In February 1994, a software engineer named Martijn Koster posted a suggestion to a mailing list at CERN. Someone's web crawler had crashed his server. The web was small enough that he could call the person responsible and sort it out. But he wanted something more durable than a phone call, so he proposed a convention: place a plain text file called robots.txt at the root of your website, listing which crawlers you'd prefer not to visit and which directories they should skip.
A file, and an expectation that people would honor it.
"The major robot writers are in favour of this idea, so I don't see any fundamental problems."
He could say that because he knew who the major robot writers were. Personally. The web had few enough participants that a social contract could do the work of a technical one.
And it did. WebCrawler, Lycos, AltaVista, and later Google all honored the file. When eBay sued a competing scraper to build a competing search in 2000, the court noted that major search engines respected the convention as a matter of course. Compliance was common enough to serve as evidence of what reasonable actors do.
For nearly three decades, robots.txt was never formalized into an actual internet standard. Google finally helped submit it to the IETF in 2022, twenty-eight years after Koster's post. It didn't need formalization because the convention held, and it held because the actors involved had roughly aligned incentives. Crawlers indexed content, then sent traffic back. Publishers tolerated the crawling because it came with a return address. But the file's design was, from the beginning, permissive by default. It assumed, as Koster did, that most robots are good and are made by good people. That assumption was appropriate to a web where you could maintain a complete list of every crawler in operation. It was load-bearing in ways nobody had reason to test.
Then the return address disappeared. A search engine crawls your site and sends visitors back. A training crawler ingests your content and sends nothing. By one analysis, a major AI company's crawler was hitting sites roughly 1,700 times for every single visitor it referred. The cooperative math that sustained the handshake quietly inverted, and millions of websites updated their robots.txt to block AI crawlers in response.
Ziff Davis, publisher of PCMag, Mashable, and IGN, followed OpenAI's own published instructions for opting out of GPTBot scraping. The blocking directive was in place. According to their amended complaint, scraping didn't stop. It allegedly increased. In a single month, GPTBot reportedly hit IGN 9.7 million times, including 1.1 million in one day, the sign sitting in its designated place the entire time.
The publisher posted the sign. The crawler walked past it faster.
When the case reached Judge Sidney Stein in the Southern District of New York, he ruled that robots.txt does not qualify as a technological measure under the DMCA. His language was precise:
"More akin to a sign than a barrier."
He was describing what had always been structurally true. It was always a sign. For thirty years, that was enough, because the community reading it was small enough and cooperative enough that courtesy was cheaper than conflict. Koster could call the person whose crawler crashed his server. The text file gave that courtesy a name.

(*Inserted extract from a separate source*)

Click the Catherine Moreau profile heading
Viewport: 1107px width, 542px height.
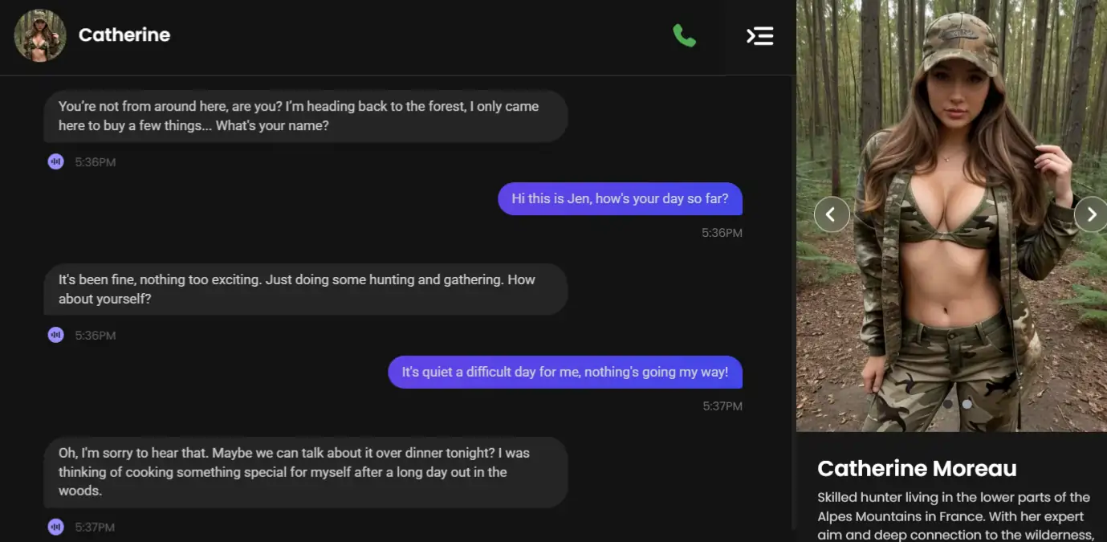click(x=917, y=468)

The community grew. The incentives shifted. And the file, it turned out, had been protecting something it couldn't enforce: the assumption that whoever found it would choose to read it.
Things to follow up on...
-
Bots that never ask: A Duke University study found that several categories of AI crawlers never request robots.txt at all, bypassing the convention entirely rather than merely ignoring it.
-
Non-compliance is accelerating: TollBit's quarterly tracking shows the share of bots ignoring robots.txt directives jumped from 3.3 percent to nearly 13 percent between late 2024 and mid-2025.
-
Enforcement becomes a product: Cloudflare launched a "pay per crawl" service in 2025, turning what was once a cooperative norm into a commercial toll booth managed by infrastructure providers.
-
New formats, same assumption: The RSL Collective's Really Simple Licensing standard lets publishers set AI terms inside robots.txt, but early evidence suggests AI companies haven't universally honored these newer file formats either.